İmâmiyye, imamın gaybetini müteakip Küleynî (ö. 329/941), Şeyh Sadûk
(ö. 381/991) ve Tûsî (ö, 460/1067) tarafından telif edilen Kütüb-ü Erba‘a
(Dört Temel Hadis Kitabı) ve daha sonra kaleme alınan bazı hadis
külliyatının, el-Usûlü’l-erba‘umie (dört yüz asıl) adı verilen ve imamlara
nispet edilen asıl cüzlerden teşekkül ettiğini ileri sürmektedir. Fakat bu
asıllardan hiç birisi bugün elimizde bulunmadığı için sözkonusu külliyatta
zikredilen ahbârın bu asıllara nispetini kontrol edebilme imkanından
mahrumuz. Hatta yukarıda zikredilen üç alimin zamanında , bunların sadece
bir kısmının mevcut olduğunu bilmekteyiz.
136
Gaybetin hemen akabinde, Küleynî ve Şeyh Sadûk’un başını çektiği bir
grup ulemâya, dinî bilginin kaynağı olarak sadece imamların ahbârına
dayandıkları, akla ve ictihada karşı çıktıkları için (ehlü’l-hadis, muhaddis,
ashâbu’l-hadis, ashâbu’l-ahbâr tabirlerinin yanı sıra) ahbârî denmiştir.

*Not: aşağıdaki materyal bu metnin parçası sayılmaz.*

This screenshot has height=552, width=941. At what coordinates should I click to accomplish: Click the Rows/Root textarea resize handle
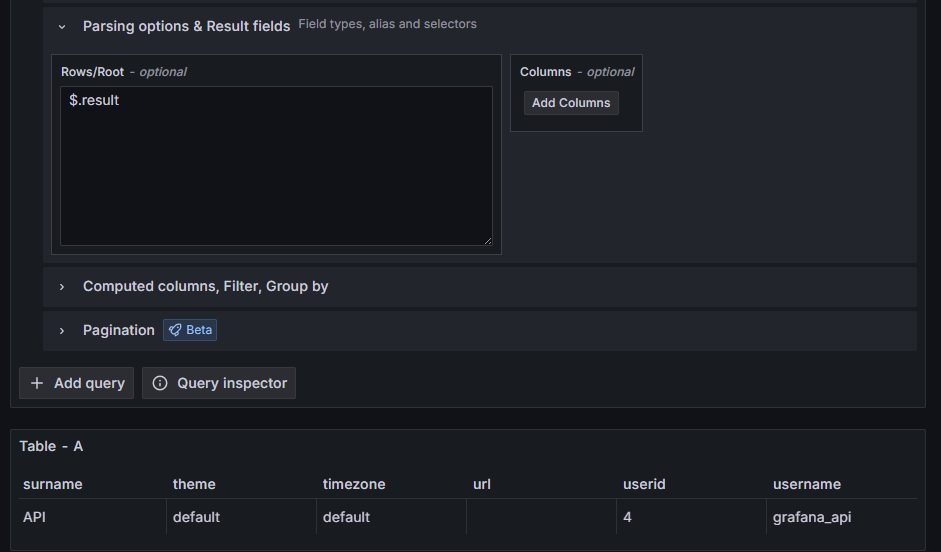point(487,240)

Tûsî’nin de içinde bulunduğu bunların karşısındaki grup ise, fıkıh, kelam ve
dinî bilimlerde aklı esas alıp bundan geniş ölçüde istifade ettikleri için usûlî
adıyla anılmıştır. Şîa fıkhının kurucusu olarak kabul edilen Tusî’den önceki
iki alim Şeyh Müfîd (ö. 413/1022) ve Şerîf Murtazâ (ö. 433/1041) da usûlî
ekolüne mensup olarak kabul edilmişlerdir. Bu alimler gaybetin uzamasının
getirmiş olduğu problemleri çözmek amacıyla, Mutezile’nin rasyonel
yaklaşımından da istifade etmek suretiyle, İmâmiyye kelamının temellerini
atmışlardır. Böylece İmâmiyye, sadece imamların ahbârıyla yetinen bir
mezhep olmaktan çıkıp, Ehl-i Sünnet’e göre yaklaşık iki asır gecikmeli de
olsa, dinî disiplinlerin temellerini, gaybetten sonra oluşturdukları doktrinin
gölgesinde şekillendirmeye başlamışlardır.